Structure and properties of licochalcone A–human serum albumin complexes in solution: a spectroscopic, photophysical and computational approach to understand drug–protein interaction

Abstract

In the present contribution we address the study of the interaction of a flavonoid-derivative licochalcone A (LA) with human serum albumin (HSA). The application of circular dichroism, UV-Vis absorption, fluorescence and laser flash photolysis combined with molecular mechanics, molecular dynamics and quantum mechanical calculations of rotational strength afforded a clear picture of the modes of association of the LA neutral molecule to HSA, evidencing specific interactions with protein amino acids and their photophysical consequences. The drug is primarily associated in subdomain IIA where a strong interaction with Trp214 is established. At least two different positions of LA with respect to tryptophan are possible, one with the phenolic ring of the drug facing the aromatic ring of Trp214 and the other with the methoxyphenolic ring of LA in proximity to Trp214. In both cases LA is at ca. 4 angstroms from Trp214. This vicinity does not affect much the S1 singlet state deactivation of the bound drug, which exhibits a slightly higher fluorescence quantum yield and fluorescence lifetime on the order of that of the free molecule.
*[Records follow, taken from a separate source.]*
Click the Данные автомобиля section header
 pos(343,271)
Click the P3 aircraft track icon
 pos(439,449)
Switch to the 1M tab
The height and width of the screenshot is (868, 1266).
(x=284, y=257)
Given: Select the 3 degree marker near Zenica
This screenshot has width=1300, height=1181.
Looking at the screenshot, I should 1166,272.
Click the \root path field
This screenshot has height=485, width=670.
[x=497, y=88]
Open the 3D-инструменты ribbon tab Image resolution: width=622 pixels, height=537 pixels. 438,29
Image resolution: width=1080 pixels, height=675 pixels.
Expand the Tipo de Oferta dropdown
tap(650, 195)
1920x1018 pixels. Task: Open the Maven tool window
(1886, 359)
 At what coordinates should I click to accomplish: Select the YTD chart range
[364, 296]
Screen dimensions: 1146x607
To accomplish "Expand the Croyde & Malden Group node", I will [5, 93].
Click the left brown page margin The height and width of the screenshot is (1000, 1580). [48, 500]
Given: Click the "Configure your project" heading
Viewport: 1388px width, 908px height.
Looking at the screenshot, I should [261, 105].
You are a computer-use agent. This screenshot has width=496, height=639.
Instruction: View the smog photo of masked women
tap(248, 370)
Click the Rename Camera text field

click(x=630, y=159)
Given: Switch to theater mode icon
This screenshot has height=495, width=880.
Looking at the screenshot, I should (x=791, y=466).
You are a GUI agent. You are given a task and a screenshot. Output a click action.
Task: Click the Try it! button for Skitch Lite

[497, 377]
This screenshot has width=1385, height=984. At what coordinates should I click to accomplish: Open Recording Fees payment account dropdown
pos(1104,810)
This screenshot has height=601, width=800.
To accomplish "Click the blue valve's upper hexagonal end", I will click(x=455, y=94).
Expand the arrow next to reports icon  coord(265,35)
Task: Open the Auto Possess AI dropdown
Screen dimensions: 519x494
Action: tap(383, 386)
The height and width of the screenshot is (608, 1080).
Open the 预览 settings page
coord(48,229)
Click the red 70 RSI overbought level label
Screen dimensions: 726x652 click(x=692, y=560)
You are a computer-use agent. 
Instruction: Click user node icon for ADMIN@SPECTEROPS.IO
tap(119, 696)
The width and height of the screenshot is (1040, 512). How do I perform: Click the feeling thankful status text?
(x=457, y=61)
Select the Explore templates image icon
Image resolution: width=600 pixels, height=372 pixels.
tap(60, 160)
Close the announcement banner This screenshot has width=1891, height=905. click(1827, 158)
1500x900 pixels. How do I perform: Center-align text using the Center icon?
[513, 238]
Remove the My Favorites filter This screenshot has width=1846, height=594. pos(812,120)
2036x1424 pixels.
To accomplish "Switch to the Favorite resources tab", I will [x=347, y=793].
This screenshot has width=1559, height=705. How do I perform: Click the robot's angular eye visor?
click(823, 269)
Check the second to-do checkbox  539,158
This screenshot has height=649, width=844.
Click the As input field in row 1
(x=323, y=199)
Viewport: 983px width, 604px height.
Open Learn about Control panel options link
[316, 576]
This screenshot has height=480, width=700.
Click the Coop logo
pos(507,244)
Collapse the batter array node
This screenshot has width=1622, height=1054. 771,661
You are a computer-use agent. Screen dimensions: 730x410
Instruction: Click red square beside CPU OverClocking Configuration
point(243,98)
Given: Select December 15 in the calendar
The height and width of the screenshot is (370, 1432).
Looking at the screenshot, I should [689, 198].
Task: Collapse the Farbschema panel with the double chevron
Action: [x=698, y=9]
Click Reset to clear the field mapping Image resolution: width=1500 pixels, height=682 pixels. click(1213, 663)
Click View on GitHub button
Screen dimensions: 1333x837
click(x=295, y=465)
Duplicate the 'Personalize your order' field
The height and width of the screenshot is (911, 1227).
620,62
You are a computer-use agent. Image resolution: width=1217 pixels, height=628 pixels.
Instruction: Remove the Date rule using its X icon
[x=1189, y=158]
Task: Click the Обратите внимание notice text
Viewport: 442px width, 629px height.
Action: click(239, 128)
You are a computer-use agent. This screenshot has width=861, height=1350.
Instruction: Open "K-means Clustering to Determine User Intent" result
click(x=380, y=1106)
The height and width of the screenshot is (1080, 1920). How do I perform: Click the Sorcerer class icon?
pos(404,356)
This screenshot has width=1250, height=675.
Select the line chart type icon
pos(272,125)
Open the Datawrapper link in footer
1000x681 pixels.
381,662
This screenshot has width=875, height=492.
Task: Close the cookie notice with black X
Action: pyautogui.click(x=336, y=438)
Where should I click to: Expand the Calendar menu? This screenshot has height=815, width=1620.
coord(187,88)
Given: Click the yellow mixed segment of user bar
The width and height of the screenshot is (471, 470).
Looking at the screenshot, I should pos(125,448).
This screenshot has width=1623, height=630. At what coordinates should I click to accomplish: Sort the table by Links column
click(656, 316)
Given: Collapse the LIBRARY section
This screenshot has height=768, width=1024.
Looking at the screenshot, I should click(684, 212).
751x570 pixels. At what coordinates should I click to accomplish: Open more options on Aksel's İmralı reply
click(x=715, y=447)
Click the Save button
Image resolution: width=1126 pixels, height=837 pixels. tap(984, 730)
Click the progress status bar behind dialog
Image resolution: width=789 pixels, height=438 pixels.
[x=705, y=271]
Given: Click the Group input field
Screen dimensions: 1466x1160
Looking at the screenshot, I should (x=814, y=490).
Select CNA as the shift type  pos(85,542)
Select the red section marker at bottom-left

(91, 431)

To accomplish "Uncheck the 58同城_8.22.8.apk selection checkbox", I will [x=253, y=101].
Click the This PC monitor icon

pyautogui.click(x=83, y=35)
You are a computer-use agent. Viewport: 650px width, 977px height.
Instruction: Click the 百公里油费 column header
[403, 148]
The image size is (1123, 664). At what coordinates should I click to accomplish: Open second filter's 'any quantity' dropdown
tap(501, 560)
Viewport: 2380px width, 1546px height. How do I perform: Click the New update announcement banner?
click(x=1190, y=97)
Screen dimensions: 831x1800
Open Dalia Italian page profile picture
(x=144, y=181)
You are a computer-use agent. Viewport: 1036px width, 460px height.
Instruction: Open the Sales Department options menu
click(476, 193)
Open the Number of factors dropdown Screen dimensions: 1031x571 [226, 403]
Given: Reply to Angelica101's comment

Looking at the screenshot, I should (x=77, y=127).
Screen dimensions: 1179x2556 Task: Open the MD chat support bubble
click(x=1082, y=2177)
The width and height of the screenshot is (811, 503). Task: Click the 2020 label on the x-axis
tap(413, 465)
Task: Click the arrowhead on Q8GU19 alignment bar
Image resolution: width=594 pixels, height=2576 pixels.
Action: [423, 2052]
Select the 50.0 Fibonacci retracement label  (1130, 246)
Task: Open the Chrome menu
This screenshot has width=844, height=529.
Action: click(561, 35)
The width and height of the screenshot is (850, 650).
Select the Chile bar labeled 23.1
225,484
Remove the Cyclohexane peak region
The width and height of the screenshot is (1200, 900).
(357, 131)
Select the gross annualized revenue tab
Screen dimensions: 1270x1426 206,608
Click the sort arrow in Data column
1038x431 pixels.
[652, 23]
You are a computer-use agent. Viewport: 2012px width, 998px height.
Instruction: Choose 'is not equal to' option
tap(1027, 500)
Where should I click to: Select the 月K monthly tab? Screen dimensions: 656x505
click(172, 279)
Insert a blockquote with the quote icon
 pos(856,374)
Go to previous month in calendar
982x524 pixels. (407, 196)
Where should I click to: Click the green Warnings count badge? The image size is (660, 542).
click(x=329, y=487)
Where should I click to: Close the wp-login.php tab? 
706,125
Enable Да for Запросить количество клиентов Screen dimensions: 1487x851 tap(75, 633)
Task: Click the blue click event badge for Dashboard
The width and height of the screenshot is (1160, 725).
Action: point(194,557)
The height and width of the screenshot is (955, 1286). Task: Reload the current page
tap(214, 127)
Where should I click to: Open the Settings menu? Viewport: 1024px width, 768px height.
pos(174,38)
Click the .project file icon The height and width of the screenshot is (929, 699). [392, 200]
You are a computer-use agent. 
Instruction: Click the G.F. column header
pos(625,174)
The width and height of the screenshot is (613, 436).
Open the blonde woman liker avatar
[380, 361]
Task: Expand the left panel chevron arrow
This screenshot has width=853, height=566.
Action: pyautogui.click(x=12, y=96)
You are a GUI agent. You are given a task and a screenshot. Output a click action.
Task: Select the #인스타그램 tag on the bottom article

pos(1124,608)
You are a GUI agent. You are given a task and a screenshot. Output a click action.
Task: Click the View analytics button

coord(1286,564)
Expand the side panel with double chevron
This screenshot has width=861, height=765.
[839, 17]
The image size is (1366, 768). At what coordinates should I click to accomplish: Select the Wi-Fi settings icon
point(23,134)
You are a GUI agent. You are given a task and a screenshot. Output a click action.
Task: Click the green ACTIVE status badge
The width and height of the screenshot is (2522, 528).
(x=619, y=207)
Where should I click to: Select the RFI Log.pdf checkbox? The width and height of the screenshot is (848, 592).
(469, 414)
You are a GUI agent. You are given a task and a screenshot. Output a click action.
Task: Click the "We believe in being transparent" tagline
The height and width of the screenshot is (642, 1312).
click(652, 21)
The LA triplet lifetime appears to be somewhat shortened in this site. The secondary binding site is in subdomain IIIA. Here, the carbonyl group of LA experiences a strong H-bond with the OH-phenolic substituent of Tyr411. This interaction reduces substantially the LA molecular degrees of freedom, thereby determining a decrease of both radiative and nonradiative rate constants for decay of the singlet. The overall rigidity of the structure causes a lengthening of the triplet lifetime.